WORK ITEM: In the entries below, find the line with "Viewport: 1568px width, 499px height." and the line with "This screenshot has width=906, height=436."; copy them and every line between them exactly, but not the pictures.

[Dataset entries]

+++++

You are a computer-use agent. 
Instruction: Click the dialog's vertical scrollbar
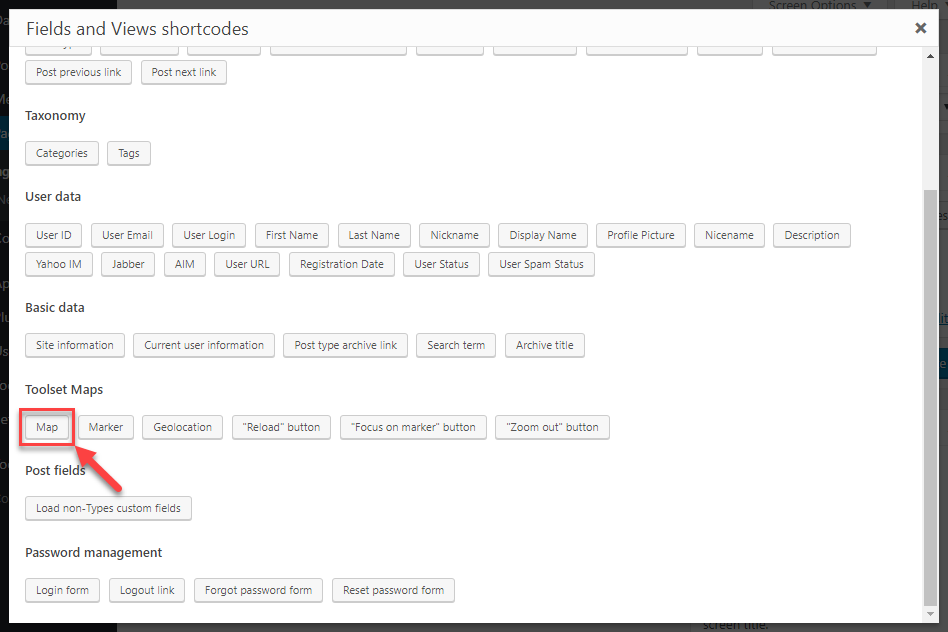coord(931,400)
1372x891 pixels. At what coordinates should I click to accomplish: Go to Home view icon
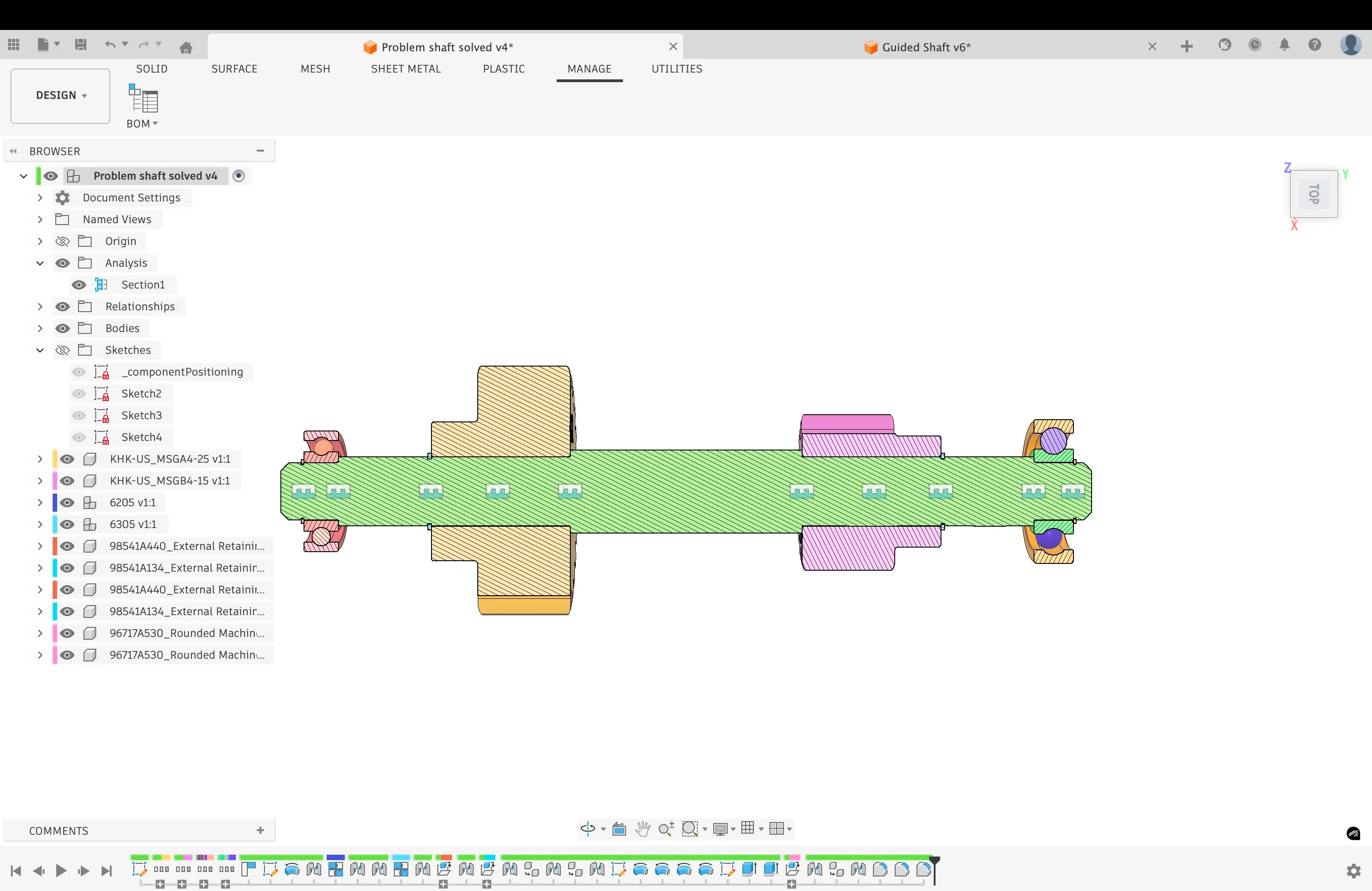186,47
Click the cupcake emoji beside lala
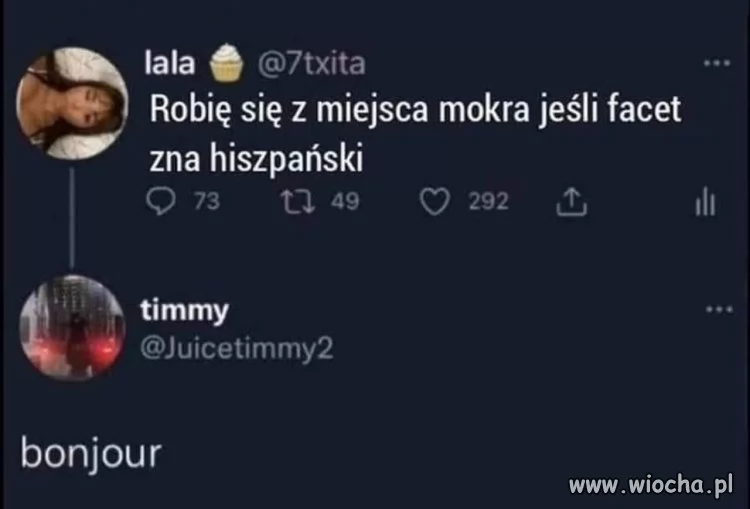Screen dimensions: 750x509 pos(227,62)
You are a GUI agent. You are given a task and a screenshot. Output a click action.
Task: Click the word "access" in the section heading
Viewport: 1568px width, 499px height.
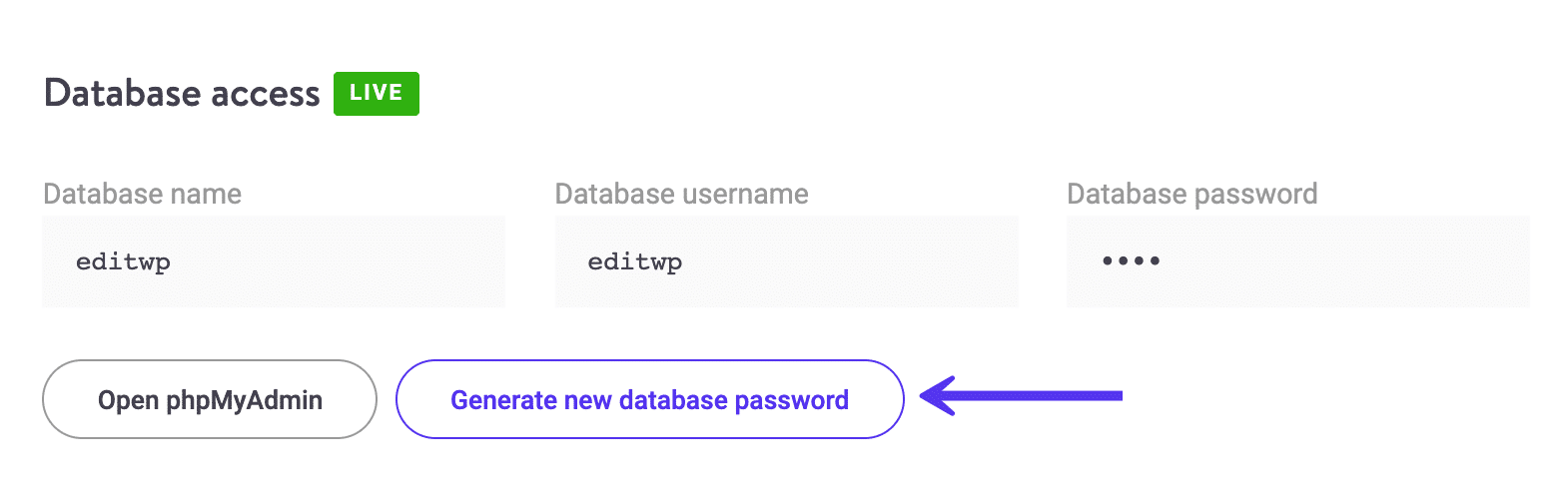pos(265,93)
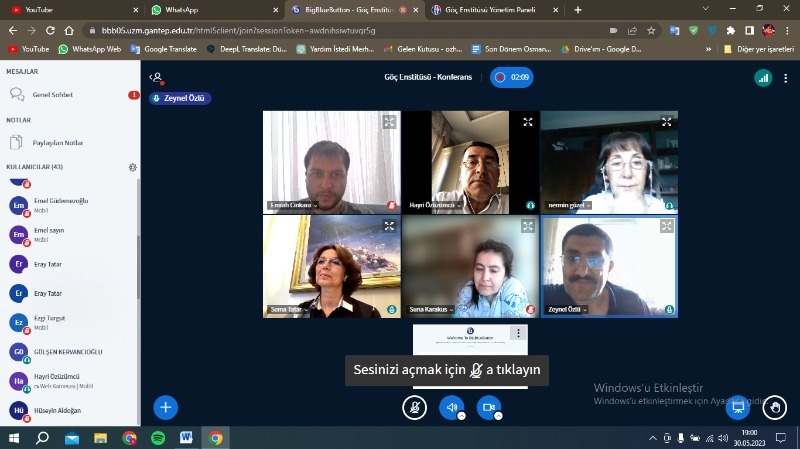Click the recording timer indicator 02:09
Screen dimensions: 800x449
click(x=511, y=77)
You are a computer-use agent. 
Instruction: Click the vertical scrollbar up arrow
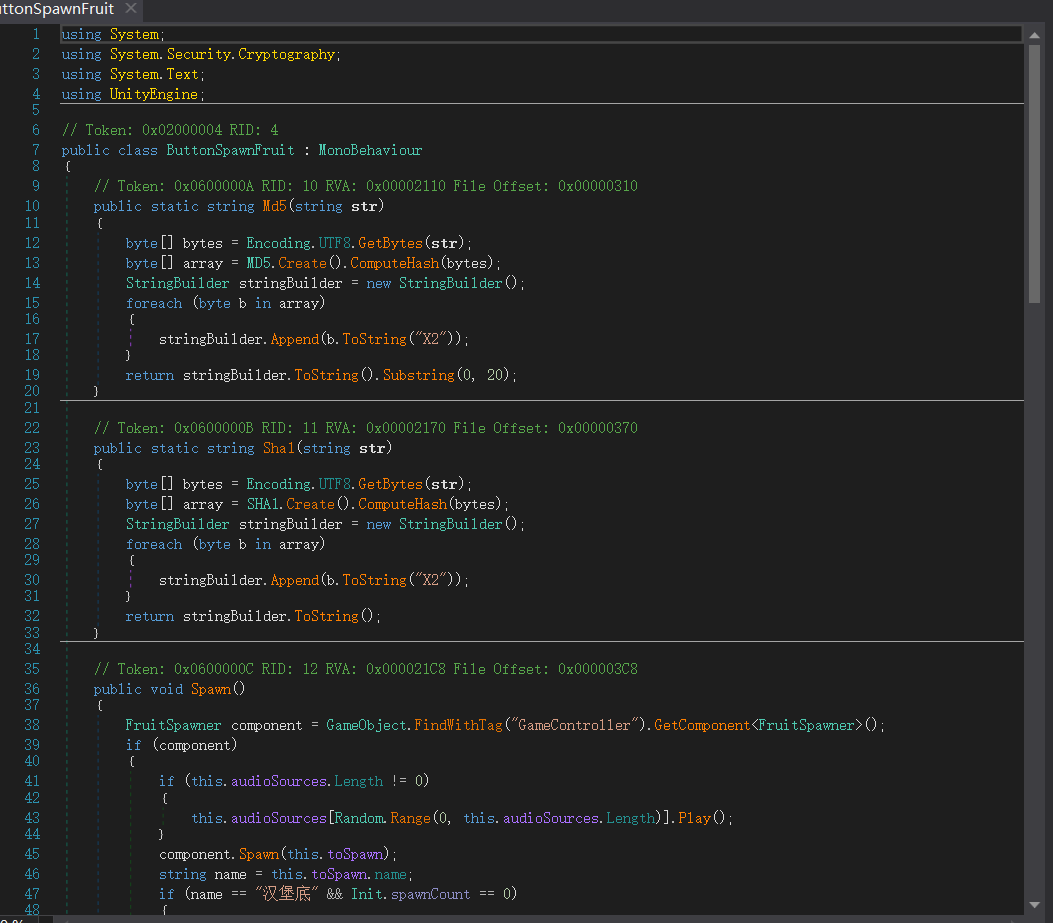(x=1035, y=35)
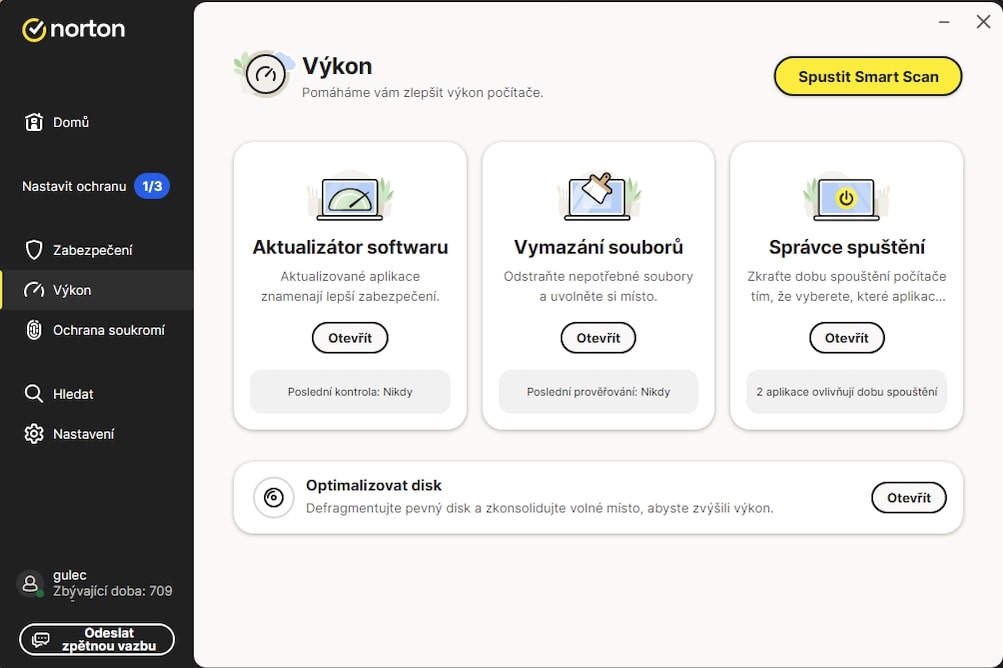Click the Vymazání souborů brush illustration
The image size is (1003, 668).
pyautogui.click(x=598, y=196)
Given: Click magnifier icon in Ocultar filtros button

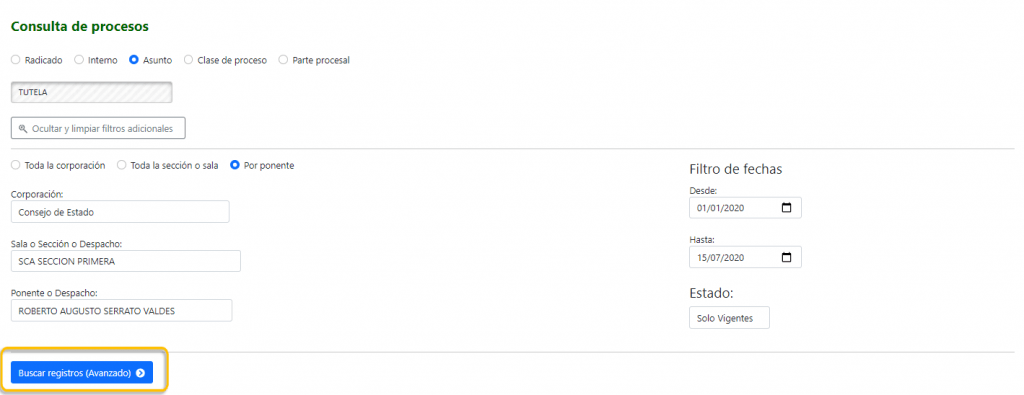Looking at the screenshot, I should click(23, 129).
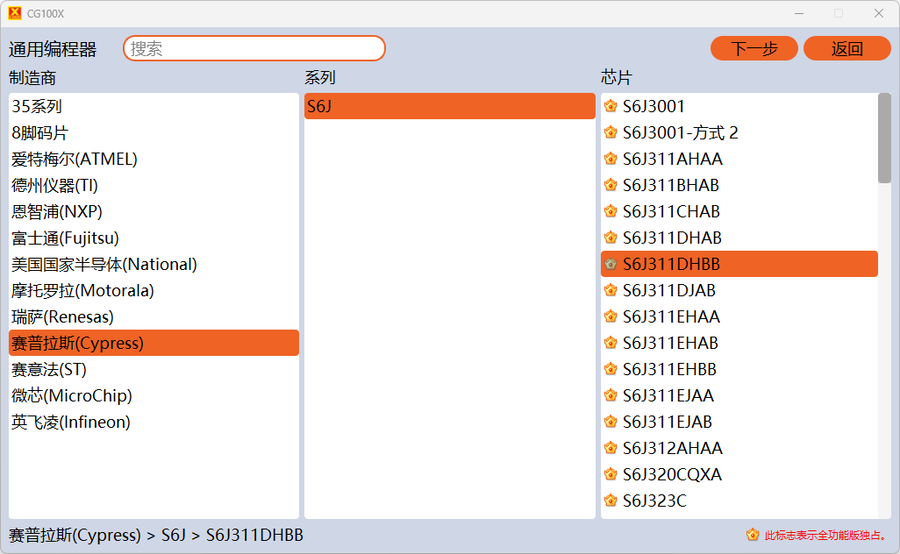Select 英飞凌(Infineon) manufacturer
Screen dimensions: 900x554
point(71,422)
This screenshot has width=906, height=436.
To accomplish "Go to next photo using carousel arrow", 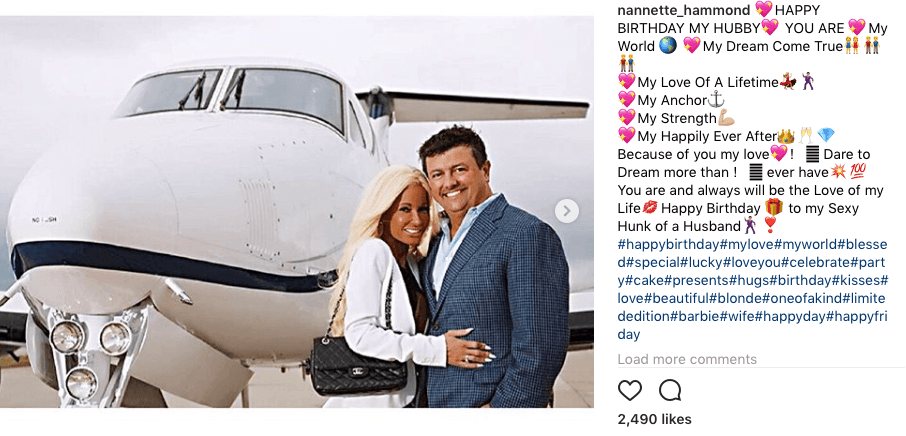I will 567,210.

+++++

WRITTEN RESPONSE:
Viewport: 1568px width, 499px height.
pos(265,93)
Click the recording timer indicator 02:09
Screen dimensions: 800x449
click(x=511, y=77)
You are a computer-use agent. 
Instruction: Click the vertical scrollbar up arrow
(x=1035, y=35)
Click the Vymazání souborů brush illustration
The image size is (1003, 668).
pyautogui.click(x=598, y=196)
Given: Click magnifier icon in Ocultar filtros button

Looking at the screenshot, I should click(23, 129).
Select 英飞凌(Infineon) manufacturer
Screen dimensions: 900x554
point(71,422)
This screenshot has width=906, height=436.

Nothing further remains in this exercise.